Seit einigen Jahren erstrahlt eine frühere Bauruine an der Stadthäger Bahnhofstraße wieder in neuem Glanz. Das ehemalige „Bahnhofshotel Kaufold“ war nach seiner Schließung Mitte der 1990er-Jahre immer weiter verfallen. Durch Schäden am Dach drang Wasser in die Räume, wodurch der Verfall der Immobilie weiter fortschritt. Ein Brand im Jahr 2011 verschlimmerte den Gesamtzustand und zerstörte einen großen Teil der rückwärtigen Zimmer, einschließlich des ehemaligen Festsaals. 2014 erwarb die Kreiswohnungsbaugesellschaft Schaumburg „WohnBau“ die baufällige Ruine und begann 2017 eine aufwändige Sanierung unter Denkmalschutz-Auflagen. Horst Frensel, Leiter des Bewertungsausschusses Denkmalpflege beim Schaumburg-Lippischen Heimatverein, blickte in seiner Laudation auf die wechselvolle Geschichte des Hotels zurück. 1865 als Hotel mit Gaststätte errichtet, setzte das Gebäude die Formen des Bahnhofsgebäudes (Bj.: 1847) fort.
Sorgfalt und Herzblut
Der Schaumburg-Lippische Heimatverein ehrte die mit:“ … so viel Sorgfalt und Herzblut…“ erfolgte Sanierung mit einer Plakette sowie einer Urkunde. Jacqueline Kellermann und René Engelke, beide Geschäftsführer der „WohnBau“, hatten zahlreiche Gäste zu dem Termin eingeladen. Vertreter der beteiligten Unternehmen, Vereinsangehörige und Politiker verfolgten die Rückblicke. Kellermann dankte ausdrücklich dem Ingenieur-Büro Wehmeyer für die fachgerechte Sanierung und dem Heimatverein für die Ehrung. Als prominentesten Gast der früheren Gaststätte erinnerte Kellermann an Wilhelm Busch, der dort seine Wartezeit auf dem Weg nach Hannover oder nach Wiedensahl mit einem kühlen Getränk verbracht hatte. Der durch den Brand zerstörte hintere Bereich wurde im Verlauf der Sanierung durch einen Neubau ersetzt.

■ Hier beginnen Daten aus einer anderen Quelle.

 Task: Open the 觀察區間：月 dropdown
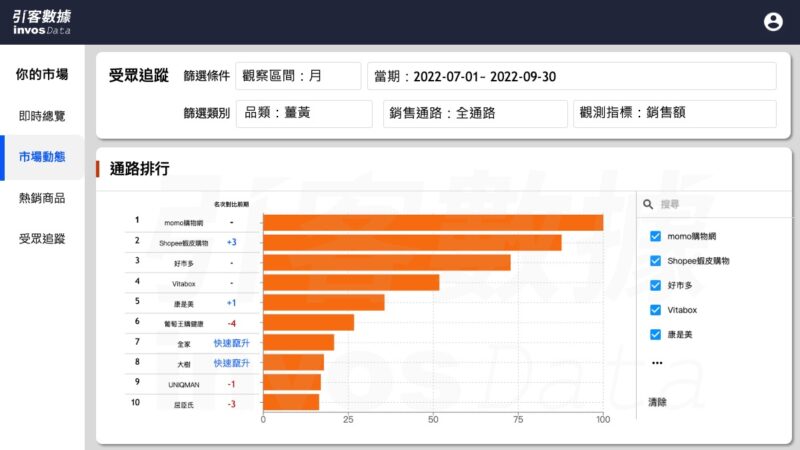(x=298, y=76)
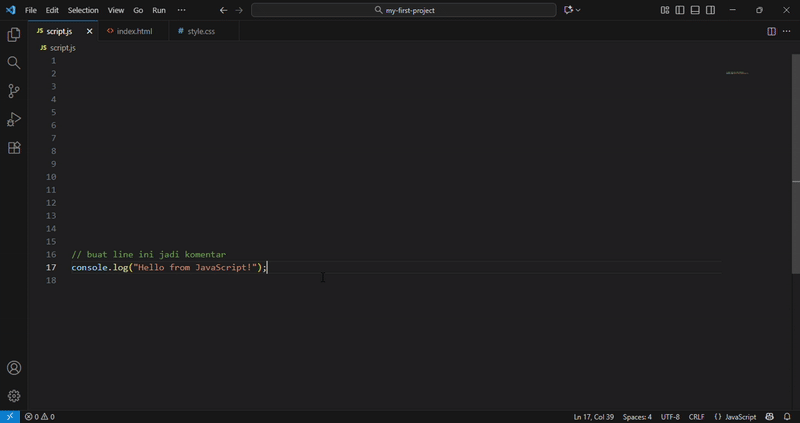This screenshot has width=800, height=423.
Task: Click the JavaScript language mode button
Action: 736,417
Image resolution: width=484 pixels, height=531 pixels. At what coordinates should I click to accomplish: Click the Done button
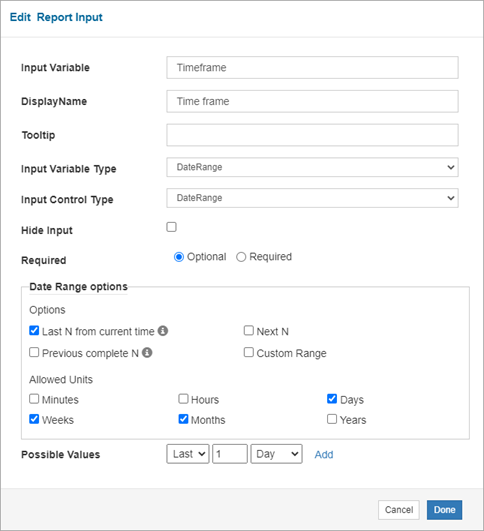click(444, 510)
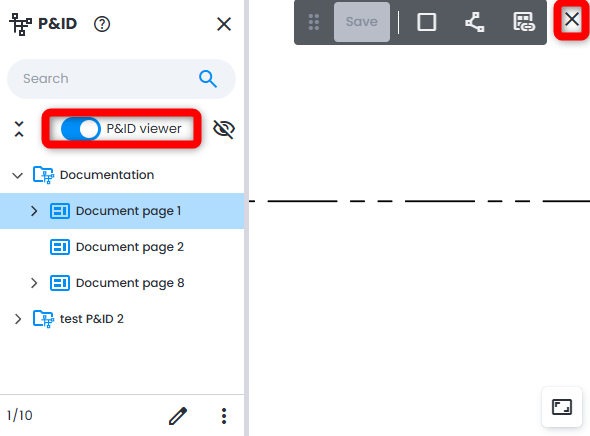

13 moderne Wohnungen in Bahnhofsnähe
Der zur Bahnhofstraße zeigende Gebäudeteil war so stark in Mitleidenschaft gezogen, dass hier nur noch eine Entkernung möglich war. Die Außenfassade blieb erhalten und wurde zum Abschluss nach altem Vorbild saniert. Der eigentliche Haupteingang wurde geschlossen, wobei die Tür aus optischen Gründen erhalten blieb. Heute sei der Komplex ein Aushängeschild für Stadthagen, stellte Kellermann fest. In dem Gesamtkomplex vermietet die „WohnBau“ insgesamt 13 Wohnungen. Die direkte Nähe zum Bahnhof bietet insbesondere Studenten damit ideale Wohnvoraussetzungen, betonte Ilsemann. „Wir wollen den jungen Menschen ein Zuhause geben“, schilderte er das Ziel der Wohnungsbaugesellschaft. Im Eingangsbereich hat die Eigentümerin eine Glasvitrine mit Fundstücken aus der Geschichte des ehemaligen Hotels aufgestellt. Stephan Walter, Vorsitzender des Schaumburg-Lippischen Heimatvereins und Horst Frensel beglückwünschten die „WohnBau“ und bezeichneten die Auszeichnung als „allemal hochverdient“!
„Wir sind dankbar, dass das Objekt in unsere Hände gegangen ist!”